Written exercise 1
In the passage on Ecuador's presidential election, what share of the vote did Cynthia Viteri poll?

Passage provided
++++++++++

Discontent with Mr Correa’s rule and a pledge by the free marketeer Mr Lasso to create 1m jobs convinced more than a quarter of Ecuador’s electorate to back him.

With 98.5 per cent of votes counted Mr Moreno won the first round, with 39 per cent. Yet analysts cannot rule out the chance of Mr Lasso, a 61-year-old former banker from the port city of Guayaquil, who could cast April’s run-off as a referendum on Mr Correa’s legacy.

Cynthia Viteri, a centre-right former lawmaker who polled 16 per cent, has already indicated she would back Mr Lasso. If the opposition join forces, they could end Mr Correa’s decade-long “revolution”.

This would continue a trend in other parts of Latin America that has replaced leftwing administrations in Argentina and Brazil with free-market governments. Elsewhere in the region, Bolivians rejected a proposal to allow leftwing leader Evo Morales to run again, while Venezuela’s embattled socialist leader Nicolás Maduro is facing growing discontent.

Mr Lasso, who forged a career in finance despite not holding a university degree, has cultivated ties with Argentina’s Mauricio Macri and Peru’s Pedro Pablo Kuczynski, who broadly share his ideology. But he insists he is his own man.

“I respect very much presidents Macri and Kuczynski. But I’m Guillermo Lasso.” Asked why he decided to run for office, he said he was “tired of politicians. That’s why I decided to govern.”

His job-creation platform involves lifting investment and trade, cutting taxes and tariffs and a period of “fiscal austerity” to shrink state spending. “Lasso is of the style of Mauricio Macri . . . and would want to make adjustments but not suicidal ones,” said Alberto Acosta-Burneo, an economist in Guayaquil.

State spending doubled under Mr Correa, cutting poverty in the country of 16m. But the end of the oil boom brought a downturn. A corruption scandal at Petroecuador, the state-run oil company, and claims from Brazilian construction group Odebrecht that it paid bribes worth millions of dollars in Ecuador, also damaged Mr Correa.

“Correa has kidnapped all the powers,” said Tirso Angulo, a Guayaquil resident who voted for Mr Lasso. “If Lasso wins we will have more freedoms.”

++++++++++

Records shown
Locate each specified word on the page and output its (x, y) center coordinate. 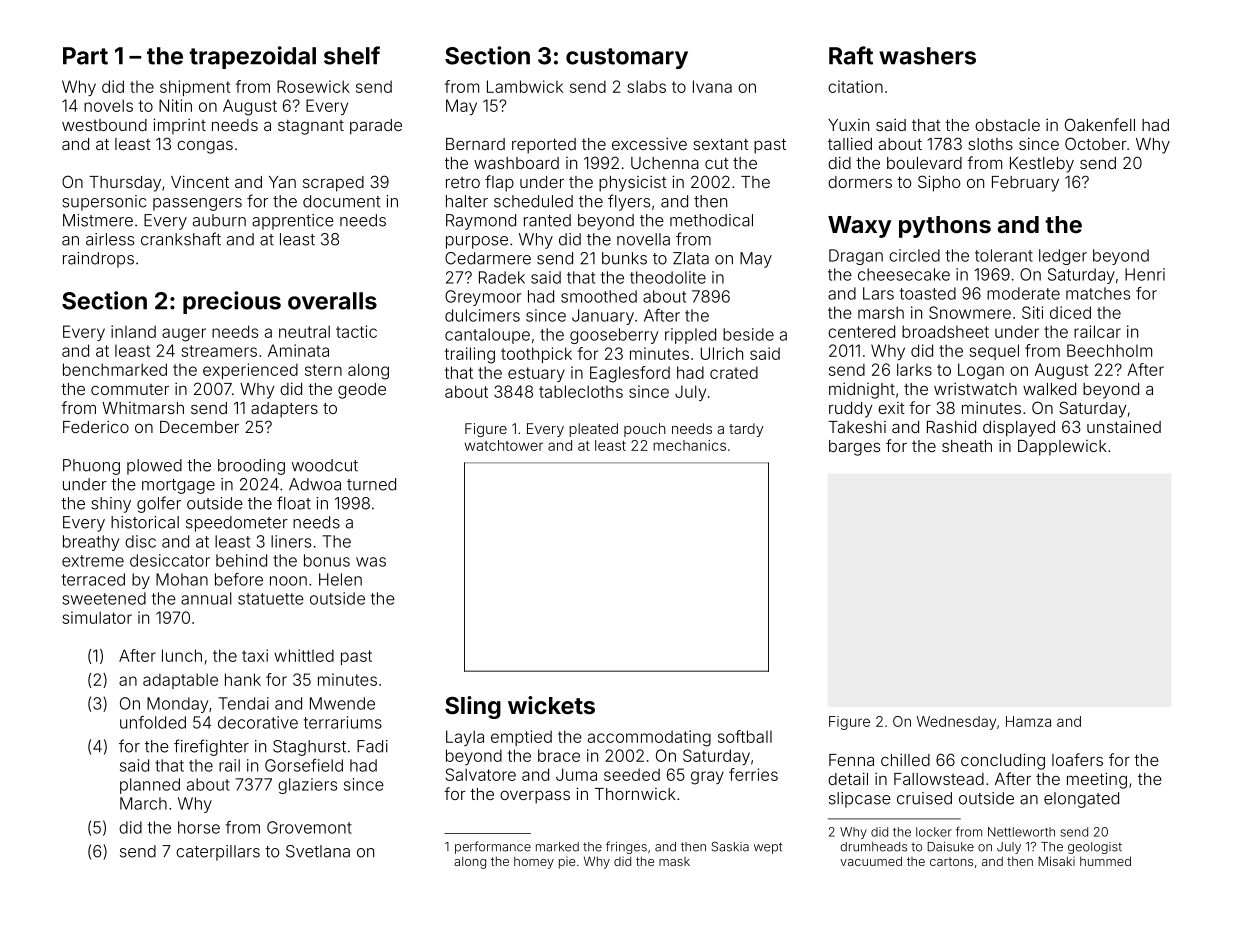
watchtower (504, 445)
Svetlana (318, 851)
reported (544, 146)
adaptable (180, 681)
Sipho (939, 183)
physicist (633, 183)
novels (108, 105)
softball (745, 736)
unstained (1124, 426)
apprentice (293, 222)
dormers (860, 182)
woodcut (325, 465)
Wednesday (956, 723)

++++++++++

Written exercise 2
Reproduce every line of the entries above verbatim, leaving out the picture.

Complete output 1
16 percent

Complete output 2
Locate each specified word on the page and output its (x, y) center coordinate. 
watchtower (504, 445)
Svetlana (318, 851)
reported (544, 146)
adaptable (180, 681)
Sipho (939, 183)
physicist (633, 183)
novels (108, 105)
softball (745, 736)
unstained (1124, 426)
apprentice (293, 222)
dormers (860, 182)
woodcut (325, 465)
Wednesday (956, 723)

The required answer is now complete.